Les numéros 22, 24 et 26 de la rue du Simplon voués à la destruction (image d'archives)
Les numéros 22, 24 et 26 de la rue du Simplon voués à la destruction (image d'archives)

«Arrivés d’Italie, nous sommes rentrés ici le 1er janvier 1971. J’étais enceinte de mon troisième enfant, raconte la concierge, une larme au coin de l’oeil. Au début, nous trouvions qu’il y avait trop de bruit à cause des trains. Mais on s’y est vite fait.» Aujourd’hui, elle avoue avoir de la peine à s’imaginer vivre ailleurs. «Dans l’immeuble on était comme une grande famille: dans les escaliers, on se saluait, on s’entraidait, on se rendait des services», se rappelle-t-elle avec nostalgie. Dans quelques mois, elle et son mari devront, à 72 et 76 ans, faire leurs cartons et rejoindre leurs enfants à Gollion, près de Cossonay. «Ici, c’est la ville, on a tout autour. Là-bas, c’est la campagne. La vie sera très différente», s’inquiète-t-elle en s’essuyant les yeux.

Une expo pour dire adieu

Au même moment, dans les couloirs de la vieille bâtisse construite dans les années 1930, c’est l’effervescence. Pour lui dire adieu, une trentaine d’artistes a décidé de lui rendre hommage en transformant plusieurs de ses appartements en musée le temps de l’exposition «Traces de passages», dont le vernissage a lieu le lendemain, et qui durera jusqu'au 22 septembre.

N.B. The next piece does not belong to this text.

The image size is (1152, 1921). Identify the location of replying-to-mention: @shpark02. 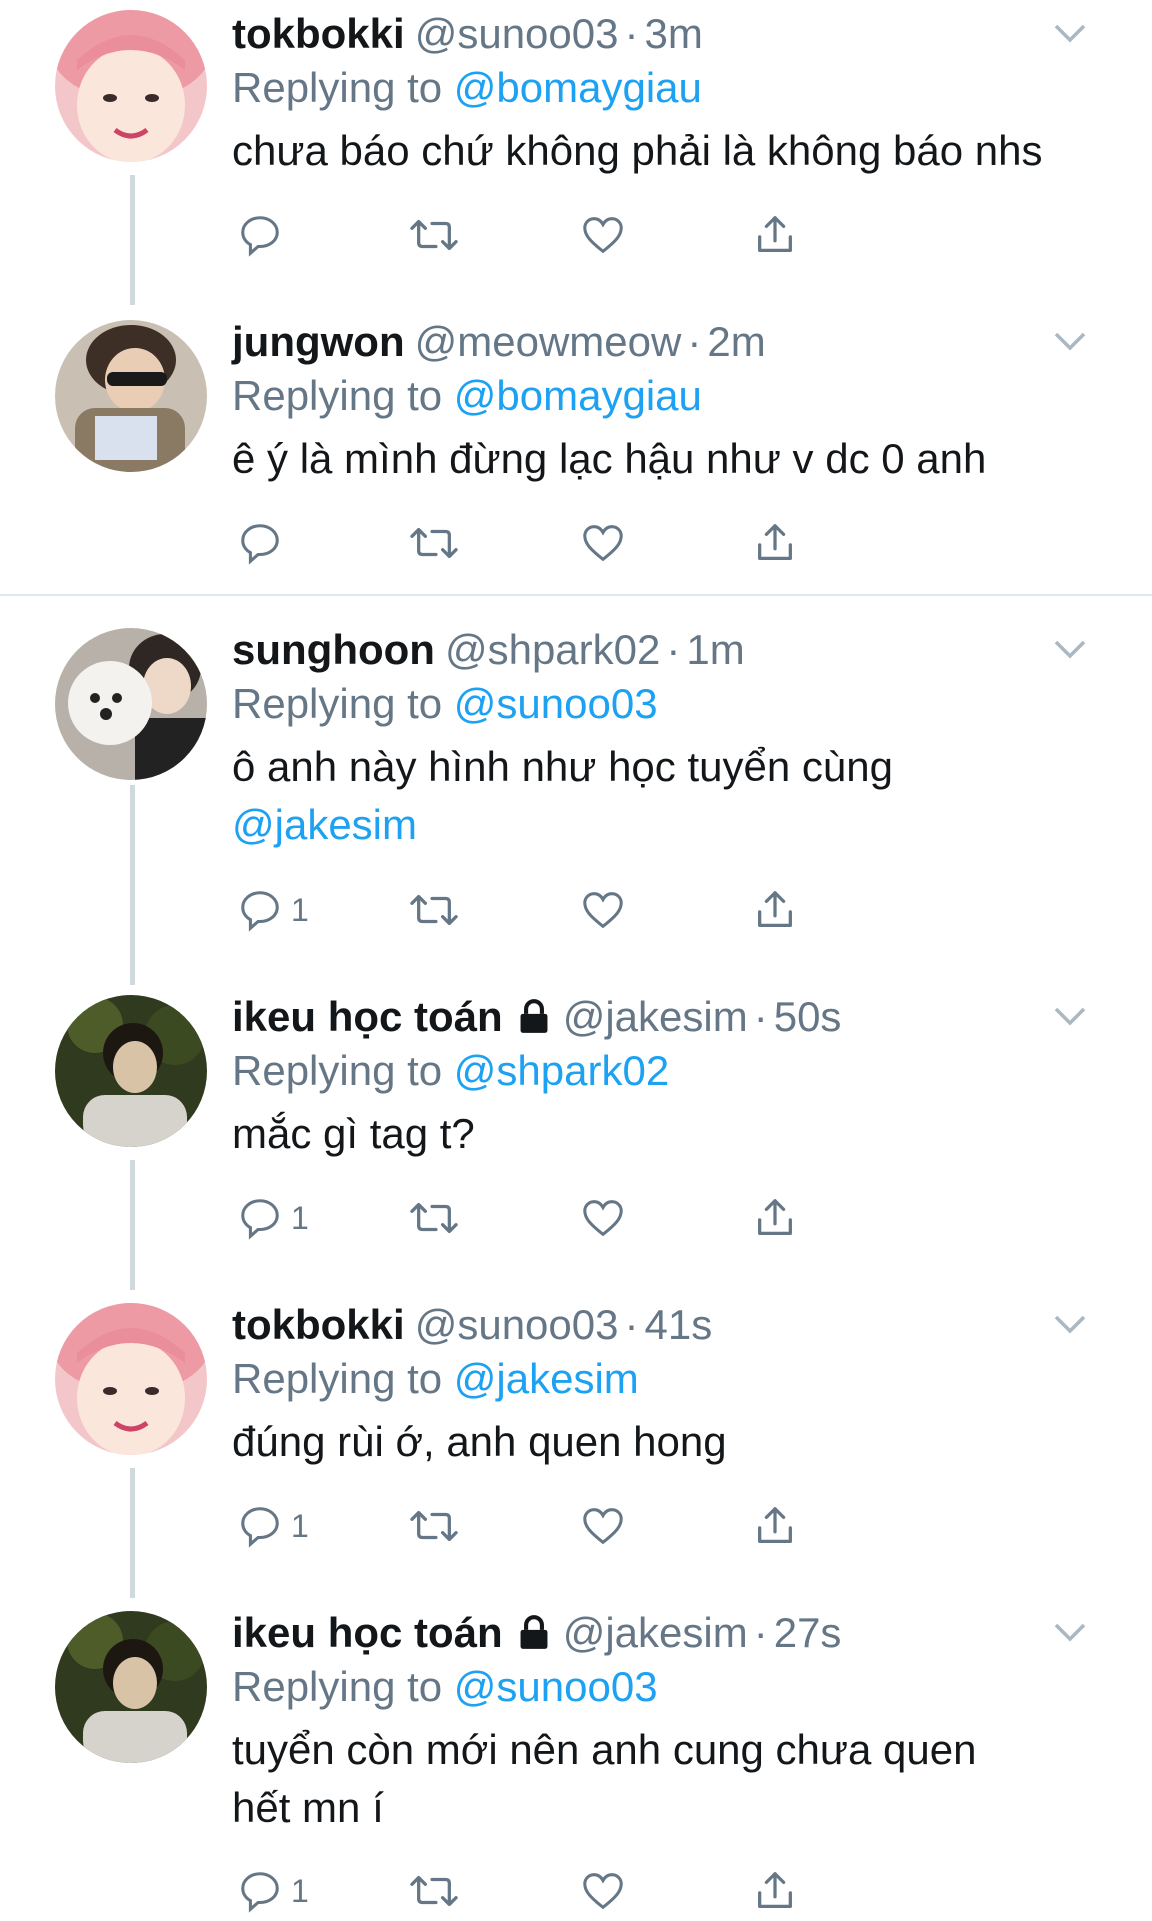
(562, 1070).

Initiateur du projet, Sébastien Martinet, qui a vécu dans l’immeuble pendant quinze ans, s’affaire d’ailleurs, assis sur le sol du hall d’entrée de son ancien appartement, aux derniers préparatifs de son installation. Soit une dizaine de sculptures censées représenter des scènes de ruptures amoureuses. «Cette installation me permet d’exorciser une partie de ce que j’ai pu vivre de difficile ici pour affronter ma nouvelle vie.» D’abord en colère contre la destruction de son immeuble, il semble aujourd’hui apaisé. «Il y a quelque chose de définitif dans le fait que ça soit détruit qui est presque plaisant: personne d’autre ne vivra dans mon appartement», relativise-t-il.

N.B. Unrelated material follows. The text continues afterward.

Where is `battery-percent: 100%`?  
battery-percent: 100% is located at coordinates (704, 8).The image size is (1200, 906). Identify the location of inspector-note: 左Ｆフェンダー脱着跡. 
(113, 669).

De son côté, Claudia Savona admet avoir plus de peine à tourner la page. Elle a vécu dans l'immeuble durant cinq ans. Si aujourd'hui elle a retrouvé un nouveau chez-soi qui lui plaît, le deuil a été long. «Je suis restée ici jusqu'au dernier moment, en mars dernier. J'étais dans le déni, se rappelle-t-elle. Je me suis installée dans l'immeuble après une rupture amoureuse et c'est dans cet appartement que je me suis reconstruite. Si j'avais pu choisir, je n'aurais pas quitté ce petit cocon.»

Ce jeudi-là, c'est la première fois que Claudia revient dans son appartement après son déménagement. Elle découvre l'installation artistique qui y a pris place et qui sera présentée au public dès le lendemain: un salon jonché de feuilles mortes.«C'est bizarre, mais ça fait plaisir de voir que le lieu n'est pas complètement perdu. Avec «Traces de passages», cet endroit qui représente beaucoup pour moi ne va pas tout à fait disparaître. Grâce aux différentes installations, aux photos, aux témoignages et aux souvenirs des gens qui seront venus voir l'expo, ça va rester quelque part. Ailleurs que simplement dans ma tête.»